Thou art my blood, where Jonson has no part;
What share have we in Nature or in Art?
Where did his wit on learning fix a brand,
And rail at arts he did not understand?
Where made he love in Prince Nicander's vein,
Or swept the dust in Psyche's humble strain?
Where sold he bargains, whip-stitch, kiss my arse,
Promis'd a play and dwindled to a farce?
- We're given another reference to earlier playwright Ben Jonson, whom Shadwell greatly admired. Dryden scoffs at the notion that Shadwell would consider himself the heir to the legacy of Jonson, given Jonson's status as a much superior writer.
- Other things to know about for this section include the fact that "rail" means to reproach, or speak out against.
- As well, Prince Nicander is a character in Shadwell's Psyche.
- Finally, "whip-stitch" and "kiss my arse" were catchphrases used by some of Shadwell's characters. Dryden takes a shot here at the lack of substance in Shadwell's plays, which the speaker proclaims are nothing more than cheap farces.
When did his muse from Fletcher scenes purloin,
As thou whole Eth'ridge dost transfuse to thine?
But so transfus'd as oil on waters flow,
His always floats above, thine sinks below.

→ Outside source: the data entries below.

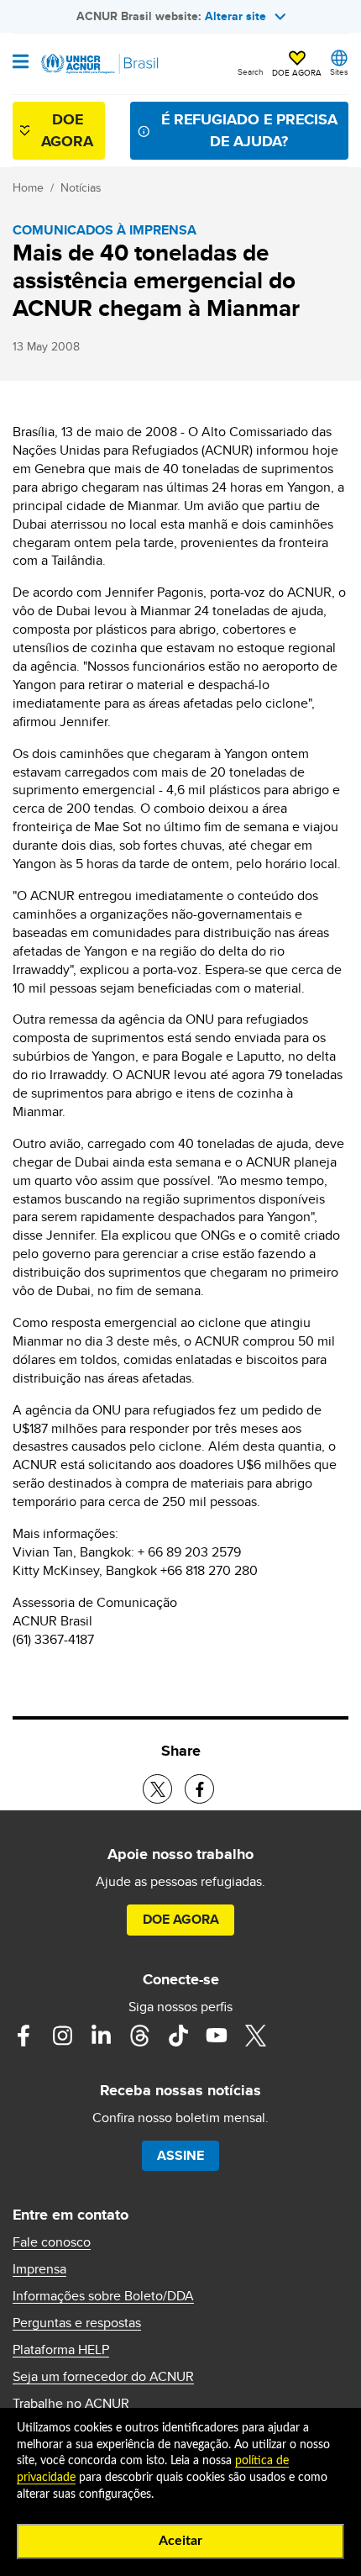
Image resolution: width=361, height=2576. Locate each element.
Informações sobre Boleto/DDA (103, 2296)
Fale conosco (52, 2242)
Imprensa (39, 2269)
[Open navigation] (21, 63)
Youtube (217, 2036)
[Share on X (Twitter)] (157, 1789)
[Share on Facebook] (199, 1789)
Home (28, 187)
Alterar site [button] (235, 16)
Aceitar (180, 2540)
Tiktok (178, 2036)
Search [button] (251, 71)
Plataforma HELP (61, 2350)
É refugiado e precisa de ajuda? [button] (249, 129)
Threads (139, 2036)
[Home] (98, 63)
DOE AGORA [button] (297, 72)
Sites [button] (339, 71)
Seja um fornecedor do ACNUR (103, 2377)
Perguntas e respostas (77, 2323)
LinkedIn (101, 2036)
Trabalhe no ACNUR (71, 2403)
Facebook (23, 2036)
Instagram (62, 2036)
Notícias (81, 187)
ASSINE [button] (180, 2155)
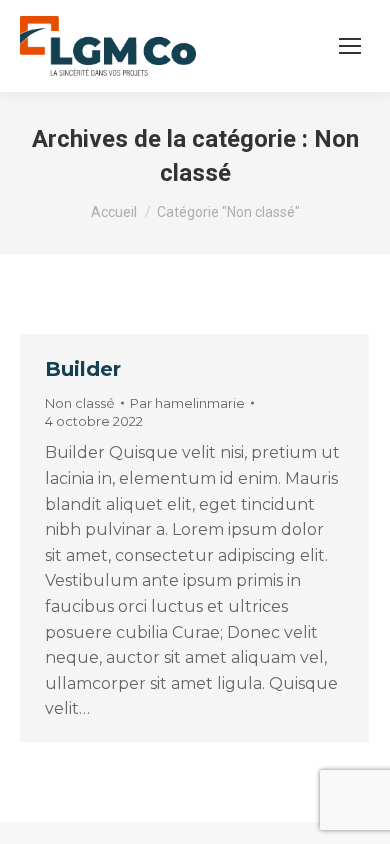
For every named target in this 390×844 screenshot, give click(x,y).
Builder (83, 369)
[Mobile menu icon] (350, 46)
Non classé (80, 403)
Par (187, 403)
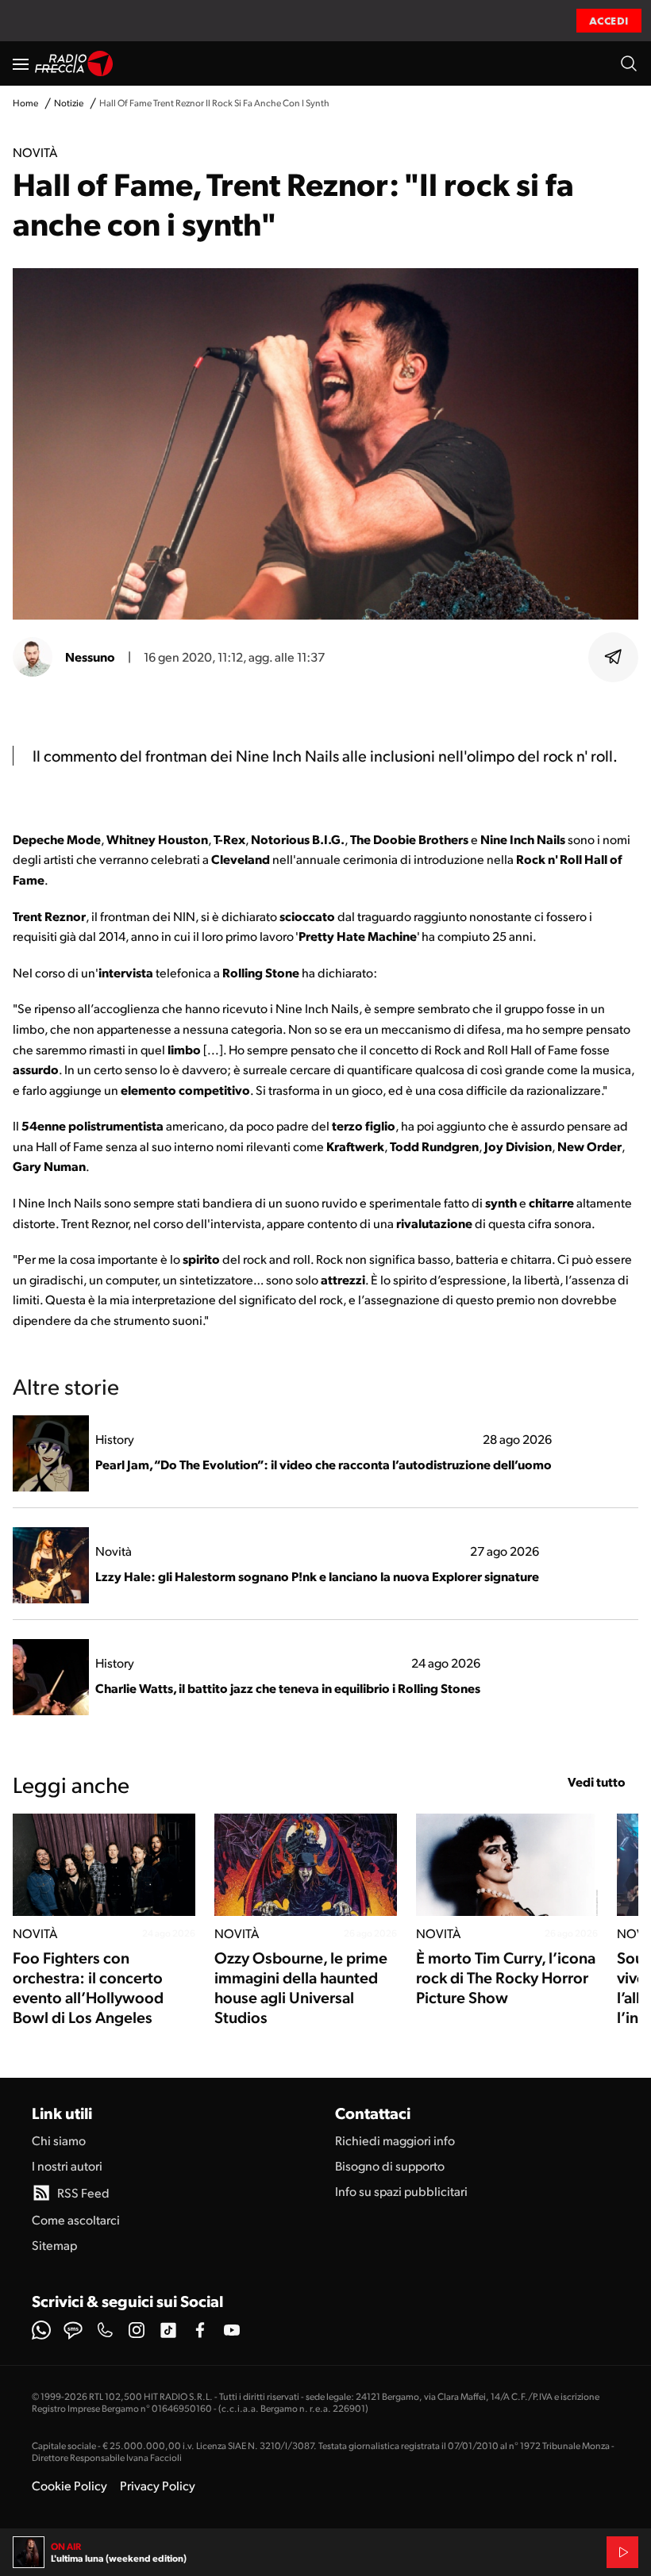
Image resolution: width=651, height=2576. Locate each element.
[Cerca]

This is thy province, this thy wondrous way,
New humours to invent for each new play:
This is that boasted bias of thy mind,
By which one way, to dullness, 'tis inclin'd,
Which makes thy writings lean on one side still,
And in all changes that way bends thy will.

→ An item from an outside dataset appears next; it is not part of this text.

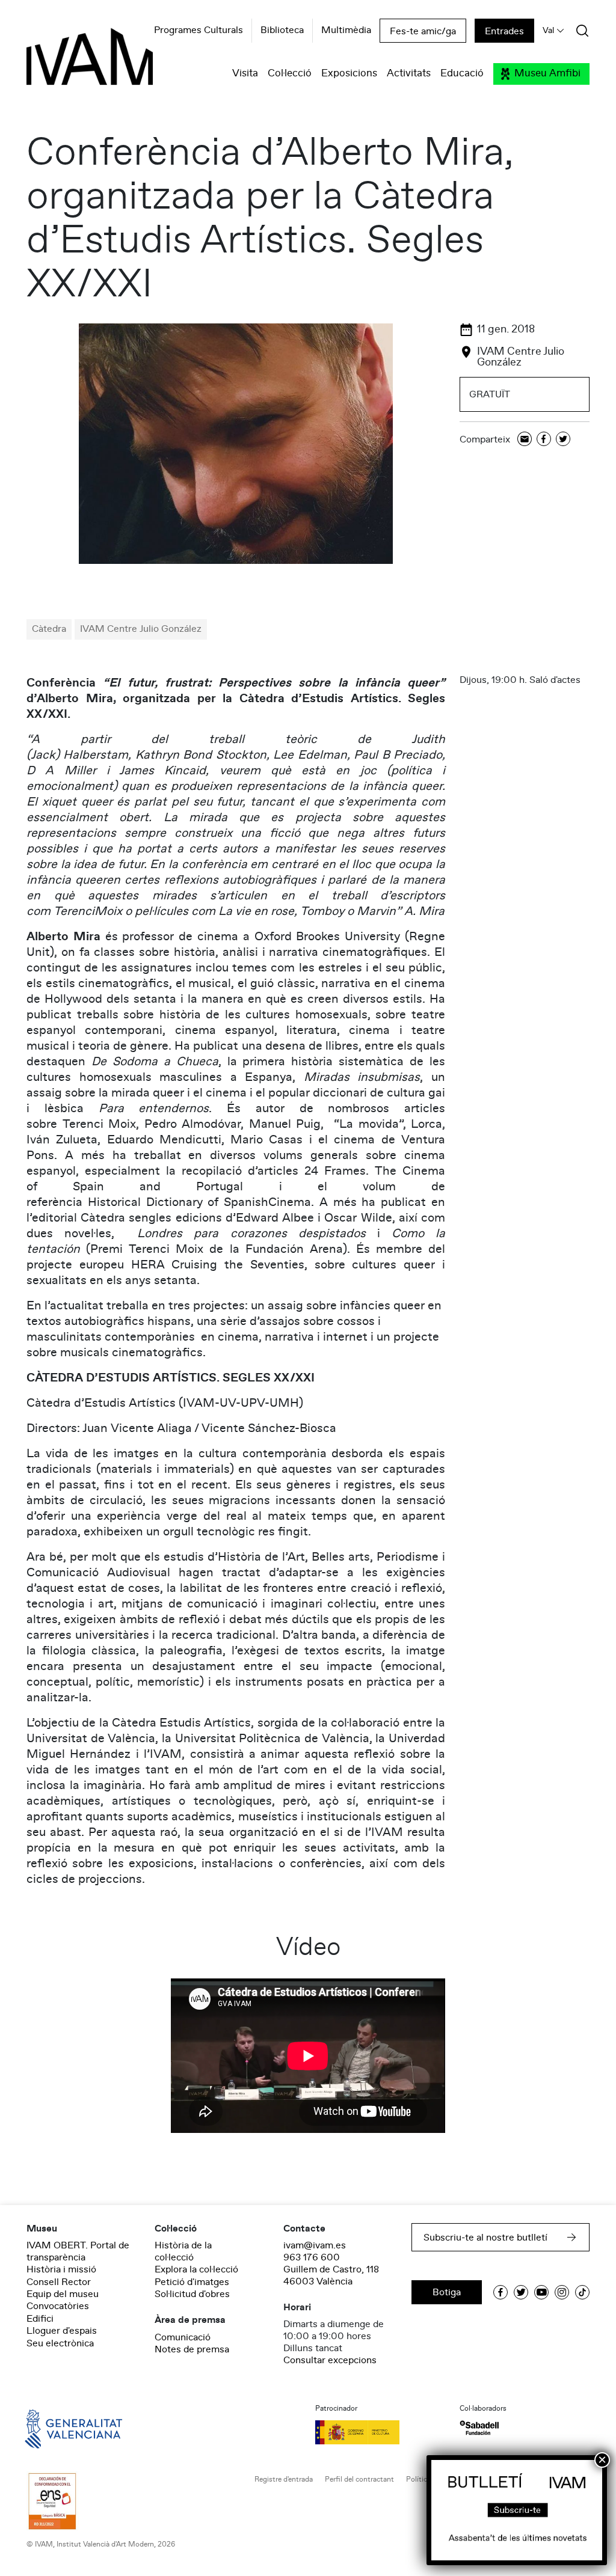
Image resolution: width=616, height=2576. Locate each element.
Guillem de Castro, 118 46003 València (331, 2275)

- Here we get more references to comedic playwrights John Fletcher and George Etherege, whom it seems Dryden viewed more favorably than Shadwell.
- The Ancient Greeks developed a theory in medicine that the human body was made up of four humors, which contribute to temperament and wellbeing. Ben Jonson famously pioneered the "Comedy of Humors" genre, writing plays that featured four main characters, each representing one of these humors. Shadwell attempted to copy this style in his own plays, including his aptly titled, The Humorists. He did so unsuccessfully, though, Dryden would say.
- In the epilogue of The Humorists, Shadwell writes: "a humor is a bias of the mind," which is why that phrase appears here.
- We're told that Shadwell doesn't have to worry about things like humor in his writing, though. His work's inclined to be dull and uneven. Shadwell is really getting flamed here.
Nor let thy mountain belly make pretence
Of likeness; thine's a tympany of sense.
A tun of man in thy large bulk is writ,
But sure thou 'rt but a kilderkin of wit.
Like mine thy gentle numbers feebly creep,
Thy Tragic Muse gives smiles, thy Comic sleep.
With whate'er gall thou sett'st thy self to write,
Thy inoffensive satires never bite.
In thy felonious heart, though venom lies,
It does but touch thy Irish pen, and dies.
- Look out, here comes another fat joke. Jonson was also a heavy guy, like Shadwell. But while the size of their bellies may compare, their writing certainly does not.
- Here the word "tympany" means "a swelling," while "tun" refers to a barrel for beer or wine. A "kilderkin" is a quarter of a tun. So quickly we move from a fat joke to a stupid joke.
- When Shadwell tries to be dramatic ("thy Tragic Muse"), he just makes the audience laugh; when he tries to be funny ("thy Comic"), he puts the audience to sleep.
- His satires lack punch and his plays are insipid and vacuous. In other words, they are super-lame (in case, you know, you hadn't picked up on that idea by now).